▶ **TEXT**
------

# Stream Processing using Apache Spark Streaming

Submitted by : Mayank Bhardwaj, Neha Jain, Rishupal Singh Chabbra

Below is the implementation of streaming application in Apache Spark Streaming which has a local streaming context with two execution threads and a batch interval of 10 seconds. The streaming application will receive streaming data from all three producers designed Producer 1, Producer 2 and Producer 3.

After receiving the data from three producers, 
* if we have data from atleast P1, we join it with the incoming streams of P2 and P3 based on the locations. 
* Additionally, geohash function is applied on the longitude and latitude values. 
* If the data from P2 and P3 is present, the average of both the values is taken. 
* Data for both P1 and (P2+P3) stored in the database using the data model that was created as a part Task A(referencing model). 
* If P2 and P3 both do not exists, P1 stream data is sent to databases 

#### Topic "climate" is used for the Kafka stream similar to producers

In [None]:
# import libraries
import os
os.environ['PYSPARK_SUBMIT_ARGS'] = '--packages org.apache.spark:spark-streaming-kafka-0-8_2.11:2.3.0 pyspark-shell'

import sys
import time
import json
from pymongo import MongoClient
import pymongo
from pprint import pprint
from pyspark import SparkContext, SparkConf
from pyspark.streaming import StreamingContext
from pyspark.streaming.kafka import KafkaUtils
import geohash as gh

# joining two json records based on longitude and latitude
def joinjson(one, two ):
    result = []
    match = False

    if two['latitude'] == one['latitude'] and two['longitude'] == one['longitude']:
            match = True
               
    return match


# loading the hotspot data to MongoDB after processing
def sendDataToDB_hotspot(data):
    client = MongoClient()
    db = client.fit5148_assignment_db
    hotspot = db.hotspot
        
    y = hotspot.count()

    index = str(y+1)
    data = json.dumps(data)
    data = json.loads(data)
    jsonData = {}
    jsonData["_id"] = index
    jsonData['latitude']= data['latitude']
    jsonData['longitude']= data['longitude']
    jsonData['datetime']=data['created_time']
    jsonData['confidence']= data['confidence']
    jsonData['surface_temperature_celcius']= data['surface_temperature_celcius']
    jsonData['climate'] = data['climate']

    try:
        hotspot.replace_one({"_id":index}, jsonData, True)
        
    except Exception as ex:
        print("Exception Occured. Message: {0}".format(str(ex)))
    client.close()

# loading the climate data to MongoDB after processing
def sendDataToDB_climate(data):
    client = MongoClient()
    db = client.fit5148_assignment_db
    climate = db.climate
    
    y = climate.count()

    index = str(y+1)
    data = json.dumps(data)
    data = json.loads(data)
    jsonData = {}
    jsonData["_id"] = index
    jsonData['latitude']= data['latitude']
    jsonData['longitude']= data['longitude']
    jsonData['air_temperature_celcius']=data['air_temperature_celcius']
    jsonData['relative_humidity']= data['relative_humidity']
    jsonData['windspeed_knots']= data['windspeed_knots']
    jsonData['max_wind_speed']=data['max_wind_speed']
    jsonData['precipitation']=data['precipitation']
    jsonData['sender_id']= data['sender_id']
    jsonData['datetime'] = data['created_time']

    try:
        climate.replace_one({"_id":index}, jsonData, True)

------

▶ **COLLECTED DATA**

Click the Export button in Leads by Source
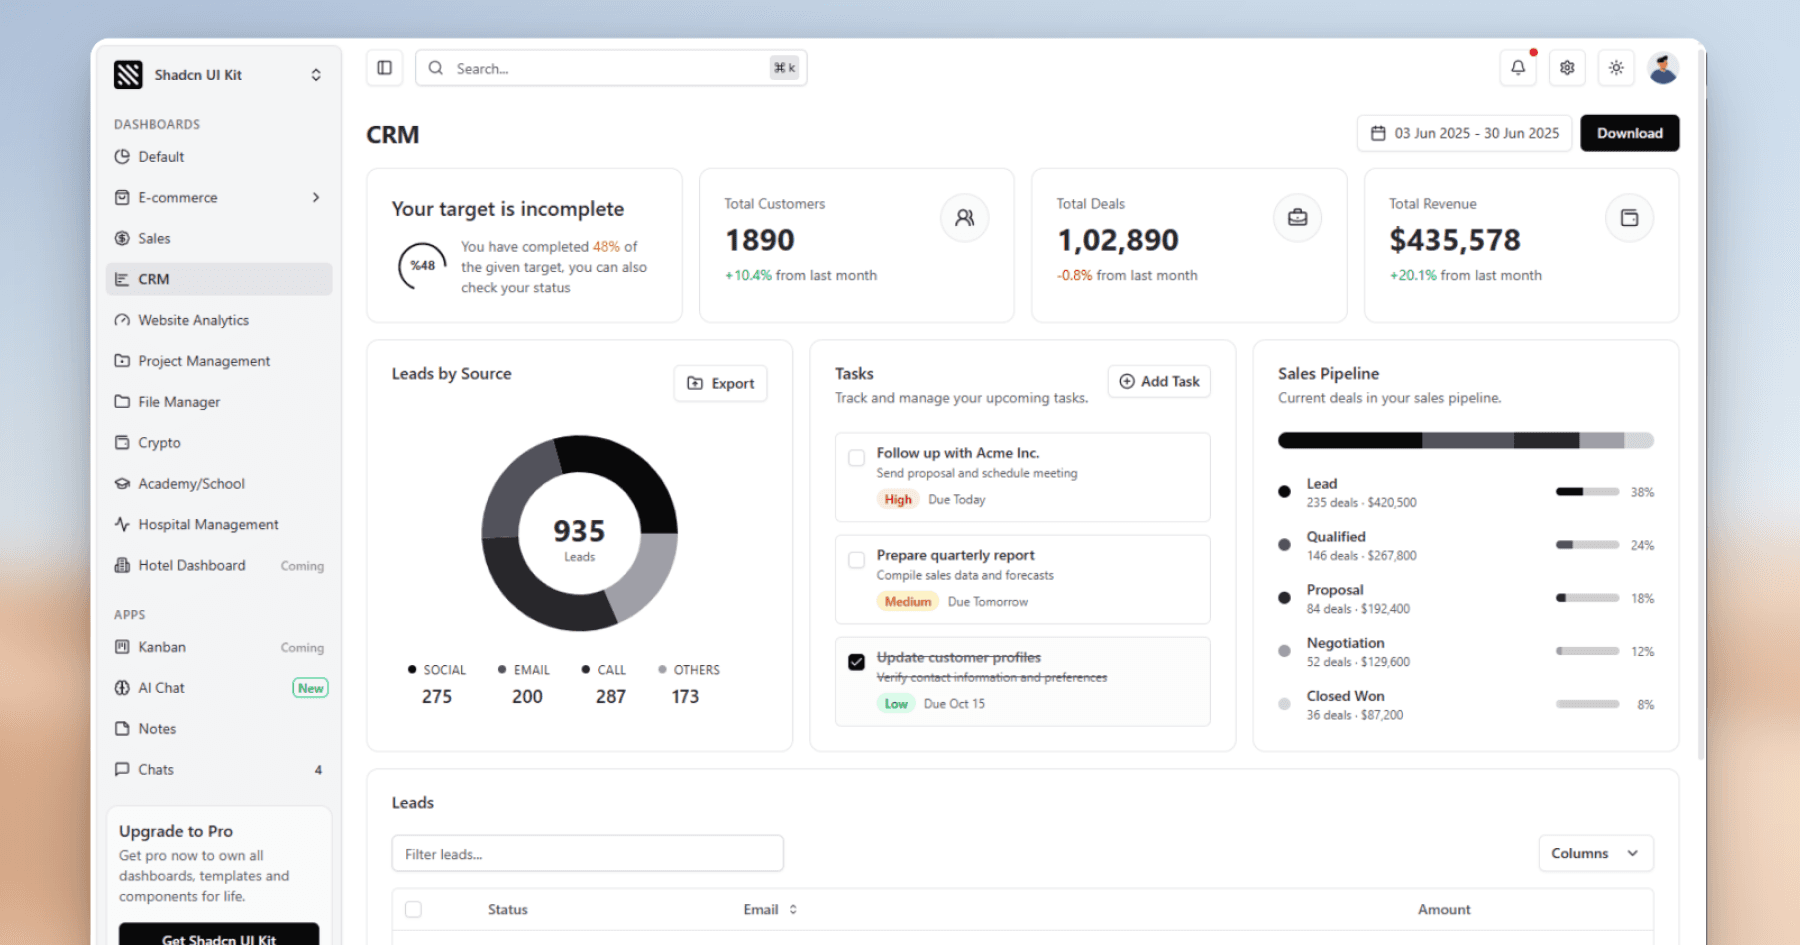The image size is (1800, 945). [720, 383]
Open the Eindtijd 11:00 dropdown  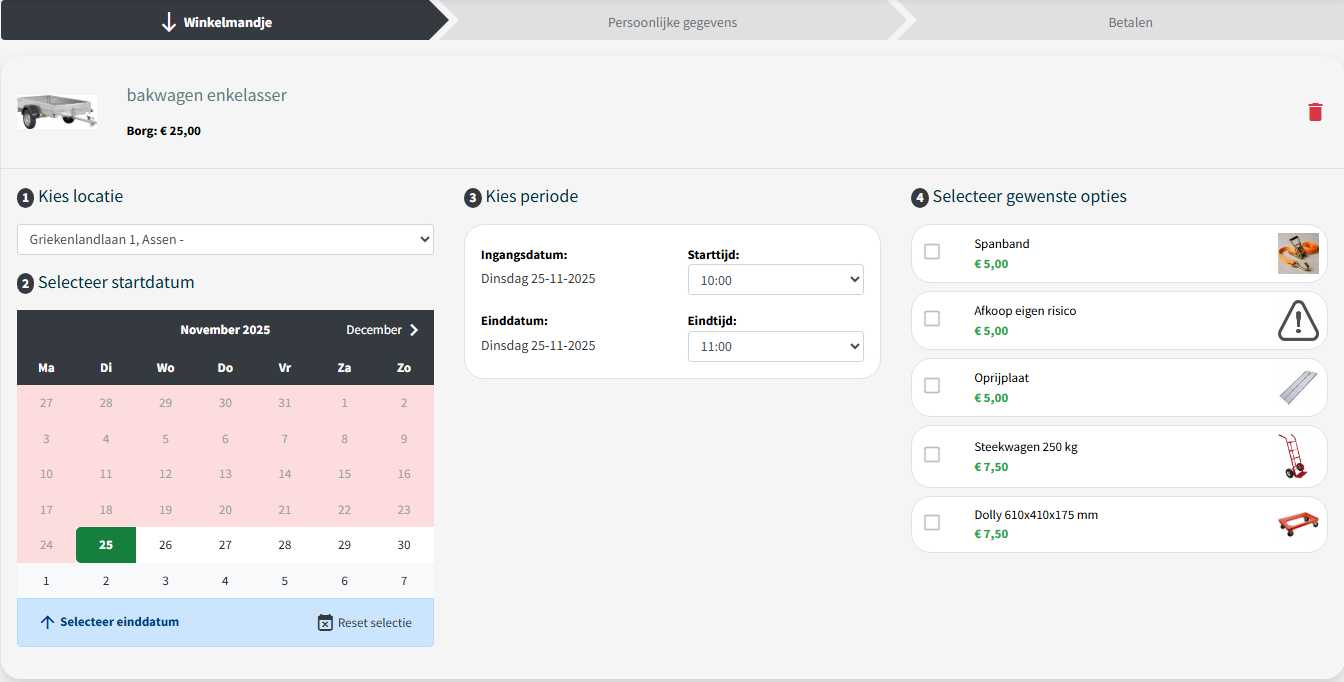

------

▶ **WRITTEN TASK A**
Reproduce the Spark Streaming text starting at the words "except Exception as" and ending after the words "y = climate.count()".
▶ **WRITTEN TASK B**
In the Spark Streaming text, what batch interval does the local streaming context use?
The data comes from a different source than the Spark Streaming text.

▶ **COMPLETE OUTPUT A**
except Exception as ex:
        print("Exception Occured. Message: {0}".format(str(ex)))
    client.close()

# loading the climate data to MongoDB after processing
def sendDataToDB_climate(data):
    client = MongoClient()
    db = client.fit5148_assignment_db
    climate = db.climate
    
    y = climate.count()

▶ **COMPLETE OUTPUT B**
10 seconds.